Pero aún faltaba que la desgracia entrara por la puerta principal de su casa como una reina. Esta vez fue me gustaría repetir las palabras de Andrea H. Reyes en su libro Recuerdo, Recordemos… “Aquí me parece que viene al caso añadir información que no proviene de los ensayos sino de conversaciones con Raúl Ortiz, gran amigo de Rosario, a quien dedicó su libro, Álbum de Familia, y quien era su albacea en la ocasión de su muerte. Raúl me dijo que Castellanos intentó suicidarse después de perder el segundo embarazo por aborto espontaneo, y luego le dedicó la colección de cuentos, Los Convidados de Agosto, al doctor que le salvó la vida, Manuel Quijano Narezo. Esto fue antes de que naciera su hijo Gabriel en octubre de 1961.”
Como podemos observar, después de este panorama bastante sombrío, podemos entender las palabras de Nahum Megged, que nuestra autora fue a Israel a liberarse de sus piedras. Y todo parece indicar que esos últimos tres años en ese país, fueron los más felices de su vida. Las tres condiciones que puso Rosario al entonces secretario de Relaciones Exteriores, Emilio Rabasa, cuando le ofreció el puesto de embajadora, nos dice Andrea H. Reyes, fueron: primero, que le ayudara a concluir su divorcio y le garantizara que pudiera llevar a su hijo Gabriel con ella; segunda, continuar escribiendo su columna semanal en el periódico Excélsior como lo hizo hasta su muerte; tercero, dar clases de literatura de tiempo parcial en alguna universidad de Tel Aviv. Todas estas condiciones fueron aceptadas y partió Rosario al encuentro con su destino.

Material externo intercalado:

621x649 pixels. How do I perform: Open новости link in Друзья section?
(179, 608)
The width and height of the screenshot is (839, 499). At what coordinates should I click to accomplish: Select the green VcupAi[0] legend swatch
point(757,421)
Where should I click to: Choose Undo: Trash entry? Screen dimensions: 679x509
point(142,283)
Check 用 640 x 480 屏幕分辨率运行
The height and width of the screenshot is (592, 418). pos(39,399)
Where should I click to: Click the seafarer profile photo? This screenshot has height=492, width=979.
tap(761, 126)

Lo importante es que Rosario Castellanos supo convertir todo este sufrimiento en ironíacomo nos dice Nahum Megged. Y lo más importante, supo convertir también estesufrimiento en poesía, y dejarnos un cáliz de sabiduría: Lamentación de Dido. En este poema de largo aliento, ella se identifica con Dido, la reina de Cartago, y deposita todo su dolor, toda su sabiduría y toda su experiencia como escritora. Para darnos cuenta de la altura de esta obra, que en otras ocasiones he hablado acerca del tema, Rosario nos dice: “En Lamentación de Dido ensayé el uso del versículo, de la respiración ancha y rítmica para repetir una historia contada ya por Virgilio y a la que yo no pretendía añadir ninguna perfección, ninguna belleza nueva, pero si una vivencia entrañable. Creo que en ningún momento han coincidido mejor mis propósitos con mis logros, que nunca ha sido para mí el lenguaje poético tan flexible ni tan preciso. Plenitud tal no he vuelto a alcanzarla.”
Me gustaría agregar la visión profética que tuvo de su muerte: “Yo no voy a morir de enfermedad ni de vejez, de angustia o de cansancio”. Y me gustaría también agregar que, estoy de acuerdo con muchos escritores respecto a que fue un lamentable accidente lo de su fallecimiento y no un suicido, o asesinato, como piensan algunos.
Para terminar, aquí les dejo los últimos versos del poema Lamentación de Dido:
“He aquí que al volver ya no me reconozco. Llego a mi casa y la encuentro arrasada por las furias. Ando por los caminos sin más vestidura para cubrirme que el velo arrebatado a la vergüenza; sin otro cíngulo que el de la desesperación para apretar mis sienes. Y, monótona zumbadora, la demencia me persigue con su aguijón de tábano.
Mis amigos me miran al través de sus lágrimas; mis deudos vuelven el rostro hacia otra parte. Porque la desgracia es espectáculo que algunos no deben contemplar.
Ah, sería preferible morir. Pero yo sé que para mí no hay muerte. Porque el dolor — ¿y qué otra cosa soy más que dolor? — me ha hecho eterna.